The past few, and next several, weeks have been super hectic, but I managed to steal away for some little R&R back in my hometown. I took advantage of my parents fire pit and treated them to a backyard bonfire complete with a three course meal.
I loaded the bonfire with all sorts of goodies, including chicken and veggies, succotash, potatoes and even some desserts. For an appetizer, I wrapped up about a pound of shrimp in a foil packet and tossed in whole cloves of garlic, fresh squeezed lemon juice and butter, then baked it until the shrimp were a happy pink color.
The packet should be flat enough that the shrimp are almost in a single layer. Because the shrimp will cook quickly, it will need flipped only after about five or ten minutes, and will be ready about five minutes after that.
Garlic Butter Shrimp Packet | Campfire Cooking
- 16 oz raw shrimp peeled & tails removed
- 10 cloves garlic minced
- 1 lemon juiced
- 5 tablespoons salted butter
- ⅓ cup fresh parsley chopped
- salt & pepper to taste
- Preheat an open fire for about two hours to achieve hot coals (or preheat a grill to the highest temperature). Peel and devein the shrimp. Remove all tails. Create a square 10×10 sheet of foil.

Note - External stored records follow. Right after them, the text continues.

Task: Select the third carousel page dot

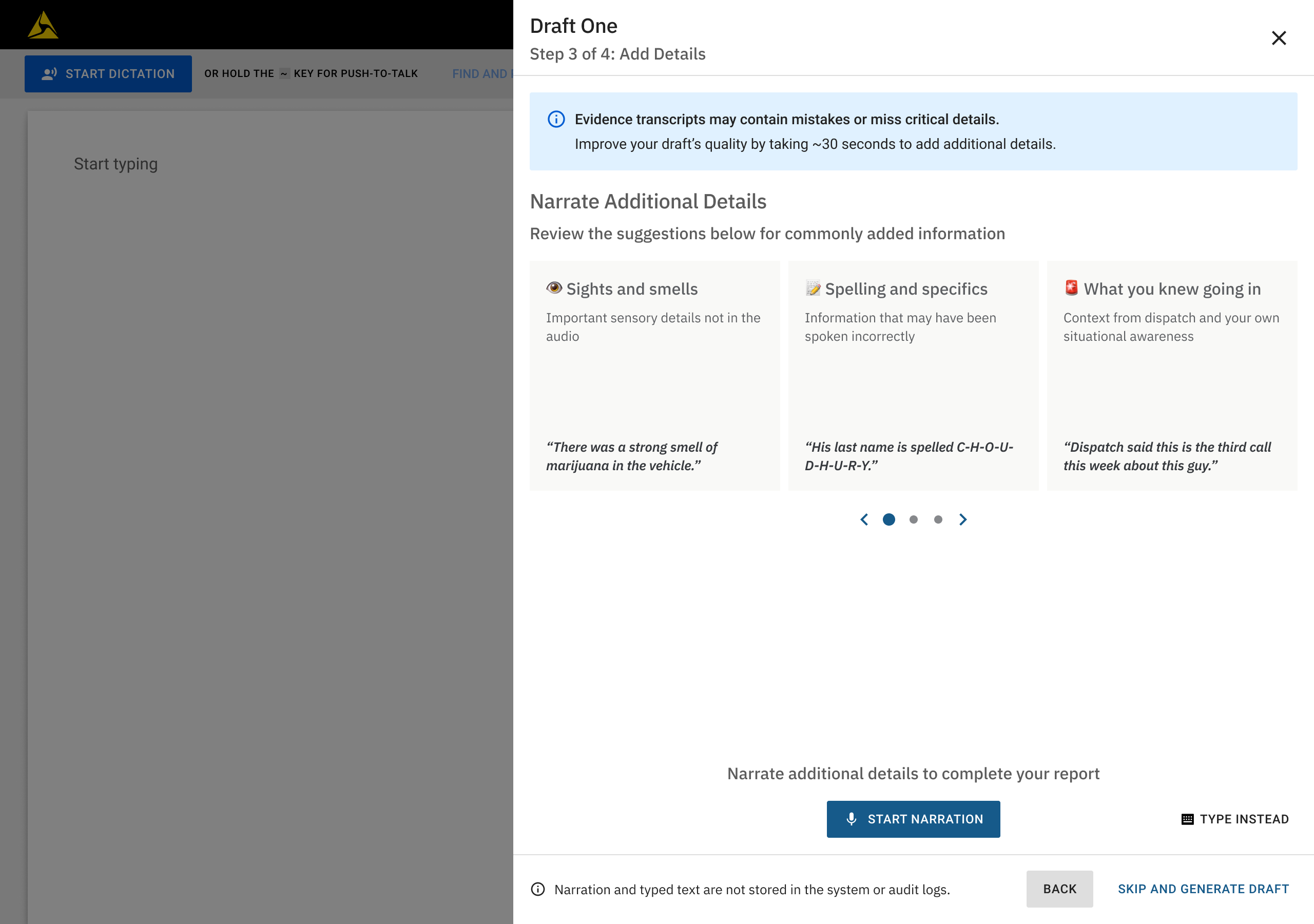Action: click(x=938, y=519)
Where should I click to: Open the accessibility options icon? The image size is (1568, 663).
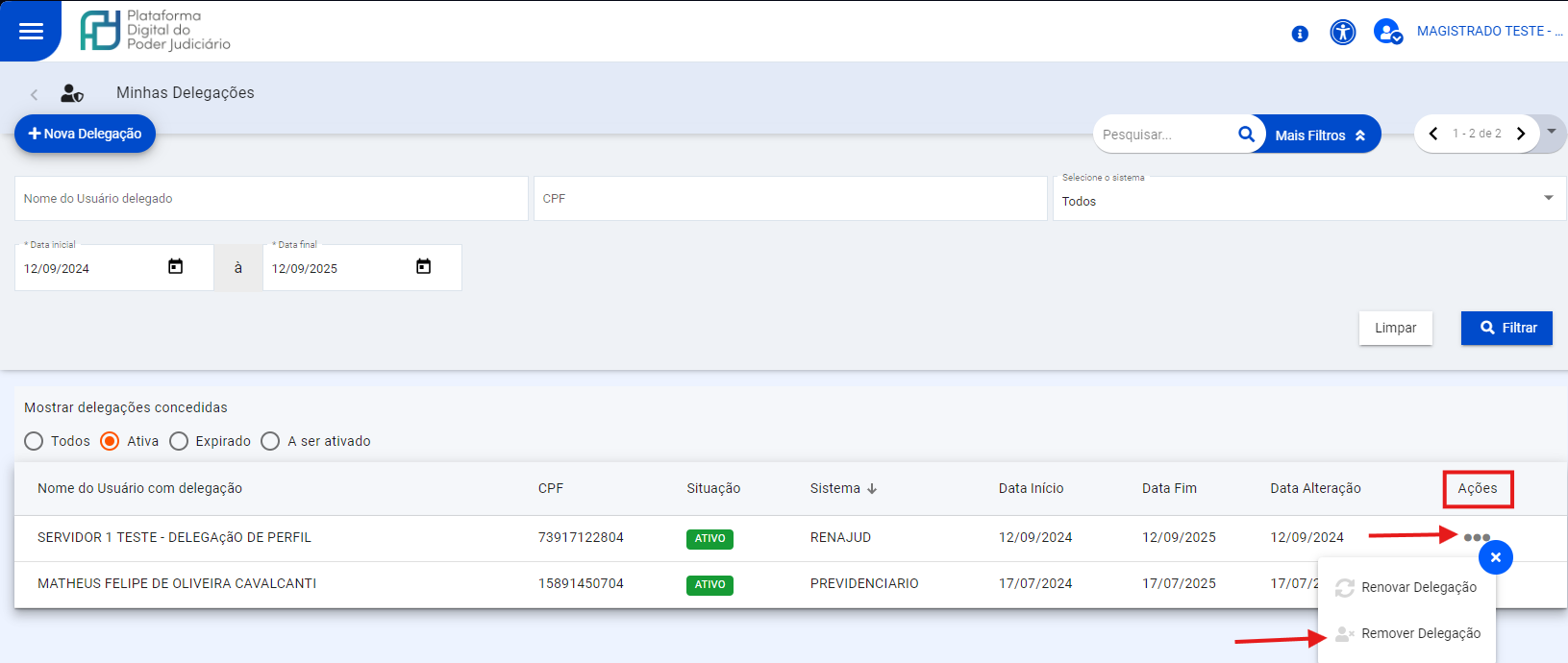coord(1342,33)
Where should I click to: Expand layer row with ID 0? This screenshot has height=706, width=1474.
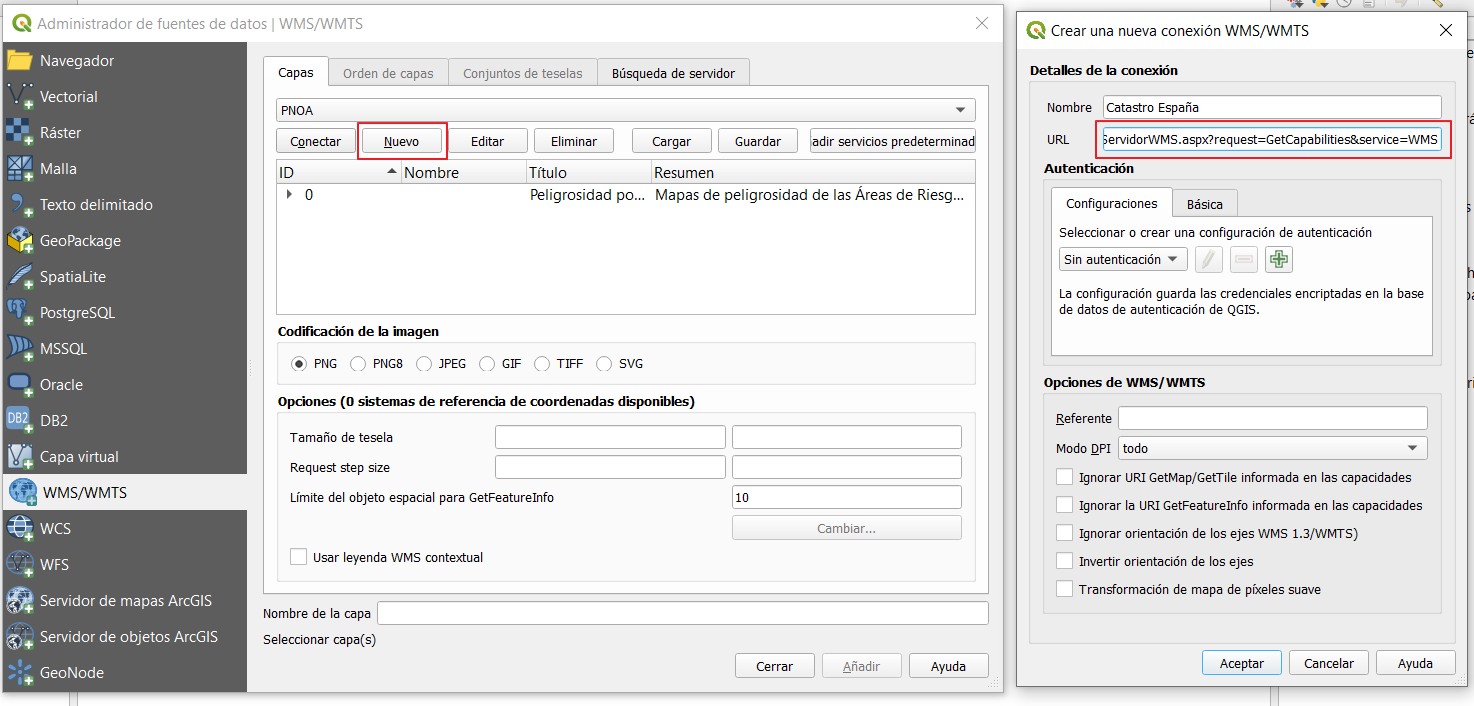click(289, 195)
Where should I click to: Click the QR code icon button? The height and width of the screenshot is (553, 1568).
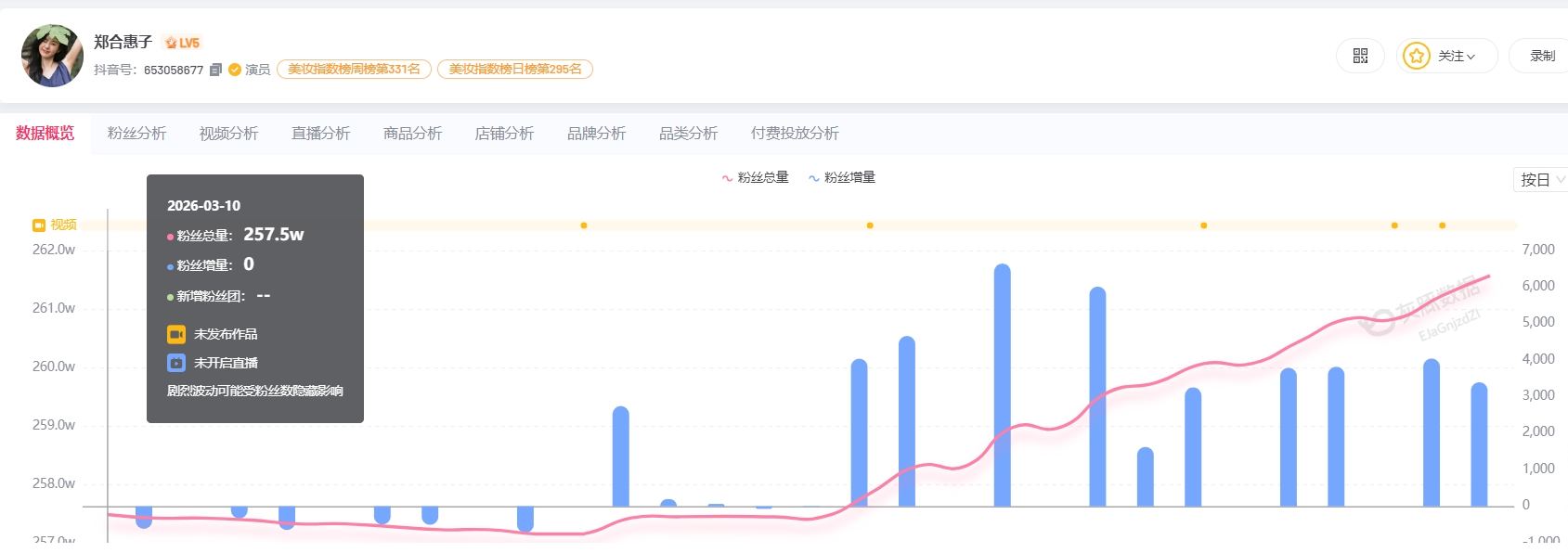1360,57
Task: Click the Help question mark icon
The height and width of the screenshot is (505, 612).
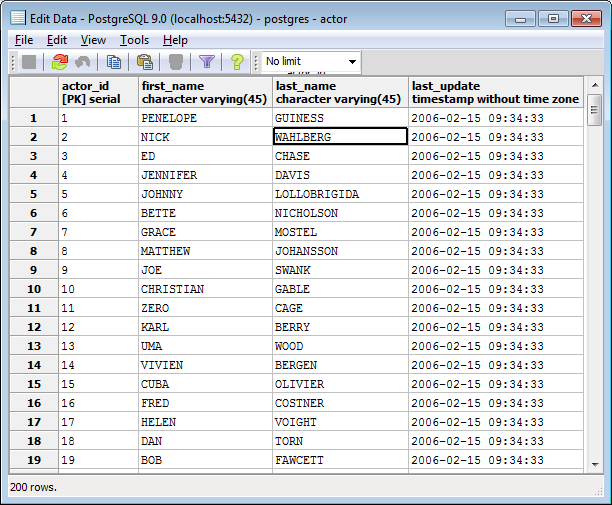Action: pyautogui.click(x=237, y=62)
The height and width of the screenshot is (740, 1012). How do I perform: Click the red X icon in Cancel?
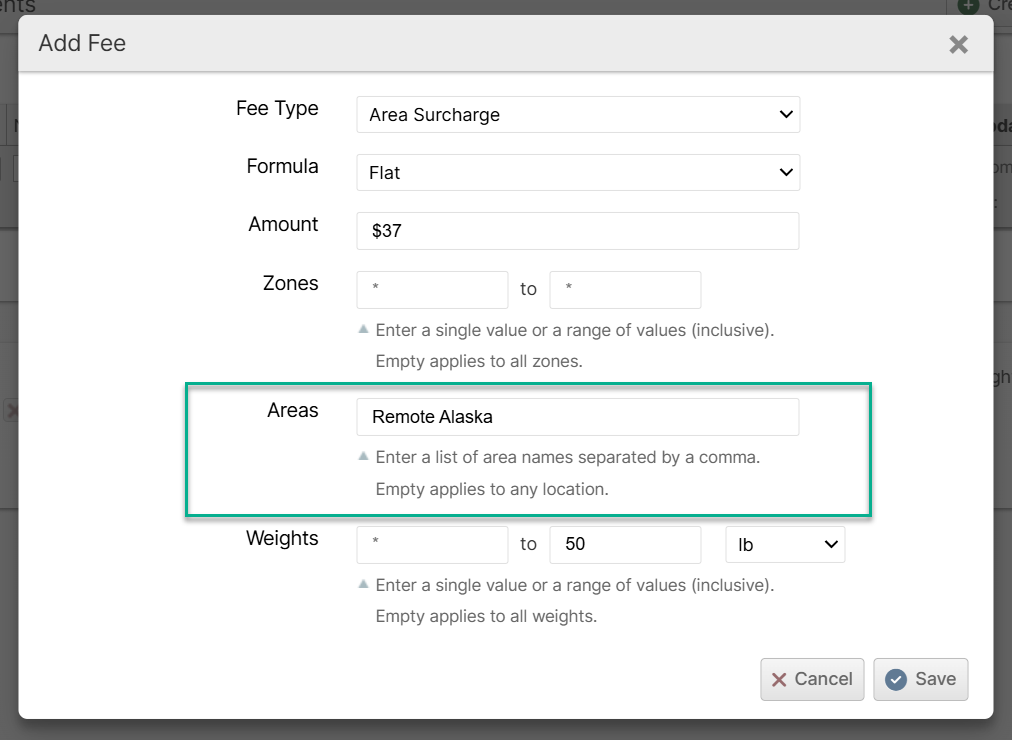pyautogui.click(x=779, y=680)
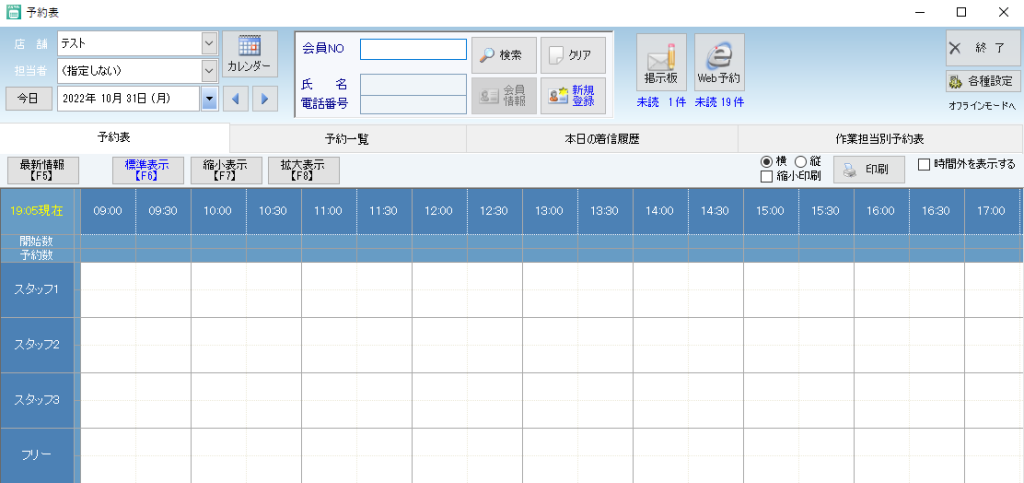Click the 新規登録 new member icon
Image resolution: width=1024 pixels, height=483 pixels.
[573, 96]
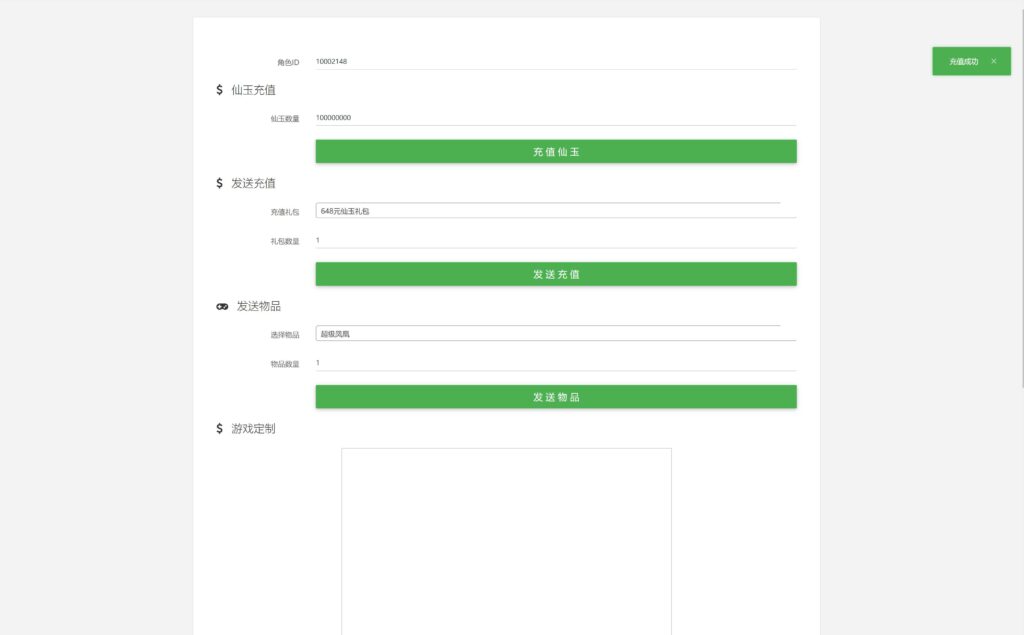This screenshot has height=635, width=1024.
Task: Dismiss the 充值成功 success toast
Action: click(x=994, y=61)
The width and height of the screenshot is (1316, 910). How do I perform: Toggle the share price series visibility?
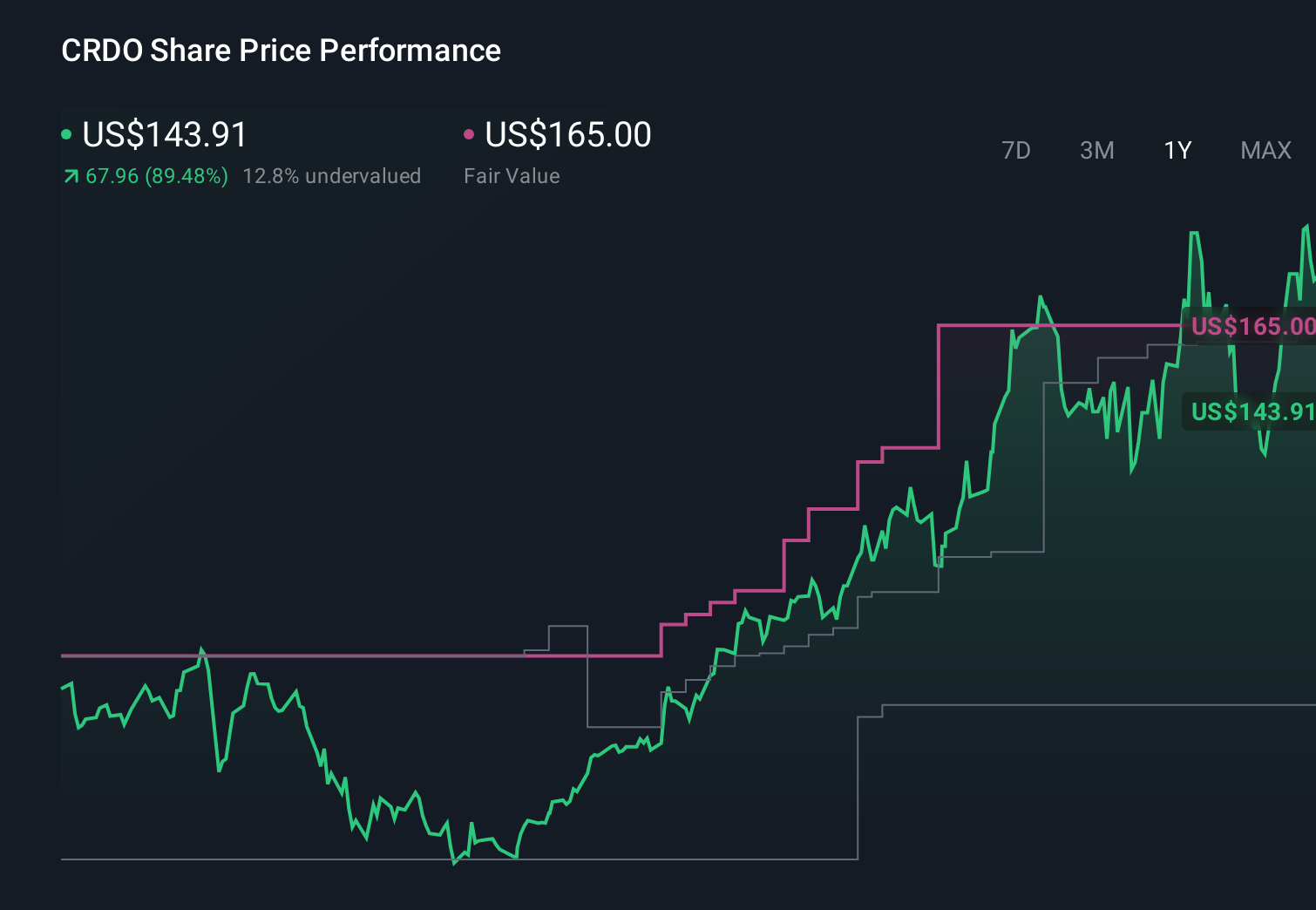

- Arrange the shrimp on the foil in the center, spreading to an equal layer. Toss in the cloves of garlic, parsley, butter and salt and pepper. Then wrap the shrimp tightly in foil.
- Place the foil packet directly in the coals or onto a preheated grill. Flip after about five to ten minutes. Cook for another five minutes, or until the shrimp have all turned pink and have cooked through.
- Serve alongside chicken packets and sm'nanas. Enjoy!